What this task involves
Every line in the records below that holds "agent" must be identified and copied.

[[ Source material open ]]

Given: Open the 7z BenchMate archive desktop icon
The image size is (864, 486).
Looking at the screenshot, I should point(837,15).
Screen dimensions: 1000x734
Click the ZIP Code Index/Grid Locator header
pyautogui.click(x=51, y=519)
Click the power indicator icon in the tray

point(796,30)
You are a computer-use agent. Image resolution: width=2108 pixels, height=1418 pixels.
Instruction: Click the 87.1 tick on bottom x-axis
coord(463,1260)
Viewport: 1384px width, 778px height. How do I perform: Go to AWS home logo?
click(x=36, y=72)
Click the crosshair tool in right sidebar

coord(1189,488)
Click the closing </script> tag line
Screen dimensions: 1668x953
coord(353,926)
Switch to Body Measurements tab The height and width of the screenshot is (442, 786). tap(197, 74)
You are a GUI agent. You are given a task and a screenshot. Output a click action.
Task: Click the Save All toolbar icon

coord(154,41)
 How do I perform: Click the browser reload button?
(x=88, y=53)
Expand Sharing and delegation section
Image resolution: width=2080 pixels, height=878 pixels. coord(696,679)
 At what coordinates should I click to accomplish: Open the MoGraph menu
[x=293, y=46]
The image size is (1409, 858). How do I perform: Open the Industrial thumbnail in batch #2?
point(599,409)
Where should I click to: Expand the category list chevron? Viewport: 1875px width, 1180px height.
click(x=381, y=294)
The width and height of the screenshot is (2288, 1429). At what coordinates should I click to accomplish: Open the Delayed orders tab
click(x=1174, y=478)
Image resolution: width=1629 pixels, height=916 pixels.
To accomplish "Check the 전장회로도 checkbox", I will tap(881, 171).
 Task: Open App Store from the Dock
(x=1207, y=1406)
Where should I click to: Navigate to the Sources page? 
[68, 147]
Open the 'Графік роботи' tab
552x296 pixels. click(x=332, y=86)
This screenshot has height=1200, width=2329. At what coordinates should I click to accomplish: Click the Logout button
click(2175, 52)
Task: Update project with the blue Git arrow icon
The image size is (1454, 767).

[[ Source material closed ]]

Expected output
You are a computer-use agent. Image resolution: width=2108 pixels, height=1418 pixels.
You are a GUI agent. You are given a task and a screenshot. Output a click action.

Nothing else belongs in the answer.